Problems and tasks ▸
1 – List every new genre of art that the BOMBHEAD exhibition article below says the nuclear age spawned.
2 – Reproduce the passage of the BOMBHEAD exhibition article below, starting at "BOMBHEAD, which runs" and ending at "journalists and scientists.".

The new exhibition BOMBHEAD currently on display at the Vancouver Art Gallery is a testament to the profound change the world underwent on Aug. 6, 1945. The uranium bomb that fell on Hiroshima, Japan, at 8:15 a.m. local time immediately ended 80,000 lives.
The horror of the day created a shock that has spanned continents and decades, shaping a new human psychology in which the threat of sudden and complete nuclear destruction persistently is lodged .
The trauma of Hiroshima and Nagasaki, Japan — which was destroyed by an implosion-type plutonium bomb three days later — and the broader nuclear age that followed, profoundly has influenced artists like Japanese photographer Shomei Tomatsu and French painter Bernard Lorjou.
It also spawned new genres of art. The deeply avant-garde Butoh dance, anime, manga and post-World War II science fiction are all considered by art historians to be direct responses to this new reality.
BOMBHEAD, which runs through June 17, is a thematic exhibition that explores the continuing impact of the nuclear age through the work of artists, journalists and scientists.
Works for the exhibition were guest curated by John O’Brian, professor emeritus of art history, visual art and theory at the University of British Columbia. The artworks were selected primarily from the Vancouver Art Gallery’s permanent collection.
“We are very pleased to present BOMBHEAD, which explores the profound cultural and ecological impact of nuclear technologies through the art and visual culture of the nuclear era,” said Kathleen S. Bartels, director of the Vancouver Art Gallery.

Supplied data ▸

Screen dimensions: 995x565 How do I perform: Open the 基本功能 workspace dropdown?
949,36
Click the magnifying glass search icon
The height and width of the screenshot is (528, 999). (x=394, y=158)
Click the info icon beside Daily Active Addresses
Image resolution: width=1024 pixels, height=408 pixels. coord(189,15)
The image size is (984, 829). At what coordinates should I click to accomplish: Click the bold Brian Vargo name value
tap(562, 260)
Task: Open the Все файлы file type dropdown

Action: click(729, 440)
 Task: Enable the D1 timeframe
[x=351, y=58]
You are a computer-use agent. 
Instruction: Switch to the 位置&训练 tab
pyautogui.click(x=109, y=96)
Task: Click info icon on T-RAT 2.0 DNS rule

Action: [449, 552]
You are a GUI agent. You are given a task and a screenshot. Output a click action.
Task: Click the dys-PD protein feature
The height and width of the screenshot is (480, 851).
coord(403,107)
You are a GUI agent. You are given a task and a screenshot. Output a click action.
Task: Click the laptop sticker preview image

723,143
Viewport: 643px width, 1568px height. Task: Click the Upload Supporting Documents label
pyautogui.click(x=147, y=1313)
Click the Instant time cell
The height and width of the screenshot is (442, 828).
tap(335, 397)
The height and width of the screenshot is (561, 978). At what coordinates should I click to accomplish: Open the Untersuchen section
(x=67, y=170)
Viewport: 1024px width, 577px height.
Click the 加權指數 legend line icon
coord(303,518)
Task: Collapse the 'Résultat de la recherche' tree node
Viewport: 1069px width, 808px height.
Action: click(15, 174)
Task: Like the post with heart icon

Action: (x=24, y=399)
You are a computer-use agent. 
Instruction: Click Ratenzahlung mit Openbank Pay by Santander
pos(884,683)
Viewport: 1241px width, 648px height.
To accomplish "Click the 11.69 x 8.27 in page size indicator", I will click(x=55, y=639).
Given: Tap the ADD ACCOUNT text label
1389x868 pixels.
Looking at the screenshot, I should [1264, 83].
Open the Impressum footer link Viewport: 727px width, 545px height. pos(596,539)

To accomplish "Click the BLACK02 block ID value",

Answer list ▸
1 –
- Butoh dance
- Anime
- Manga
- Post-World War II science fiction

2 –
BOMBHEAD, which runs through June 17, is a thematic exhibition that explores the continuing impact of the nuclear age through the work of artists, journalists and scientists.